Hari Kunzru my-revolutions

No book captures so passionately the effervescent anxiety of revolutionary action better than Hari Kunzru, My Revolutions,* a book I just discovered by chance.  Should be required reading for any student of revolution of any period.  It is one of those books you have to put down now and then, simply to make the experience last longer.

Consider the passage below, which relates the thoughts of an underground group of young activists during the build-up to their most radical phase.  It begins with a reproach against violence, and ends with … well, you’ll see.

Q:  Your gesture is infantile.  The revolution will be led by the working class.  A terrorist is just a liberal with a bomb, arrogantly presuming to lead the way.

Rubbish.  You’re covering up your cowardice with quotations.  Change is imminent.  It’s happening around the world.  The slightest pressure will tip the balance in our favor.

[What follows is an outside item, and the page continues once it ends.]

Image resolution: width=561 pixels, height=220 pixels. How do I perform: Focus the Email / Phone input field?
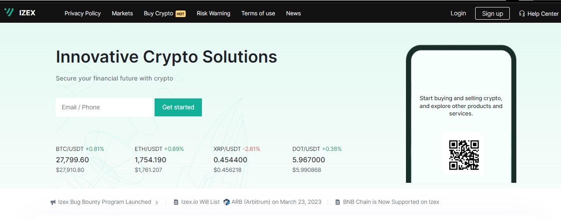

One spark, a thousand fires burning.

We were so impatient.  We wanted the time to be now.  Of the core group, only Matthias and Helen remained seriously troubled by what we’d done.  We were supposed to be protesting against war.  Surely a peaceful gesture would have been better?  I accused them of fetishizing nonviolence, telling them they’d just internalized the state’s distinction between legitimate protest and criminality.  Leo and I were censured for our individualism, but the logic of confrontation did its work.  By the end of the meeting, everyone was in agreement.  We would go further.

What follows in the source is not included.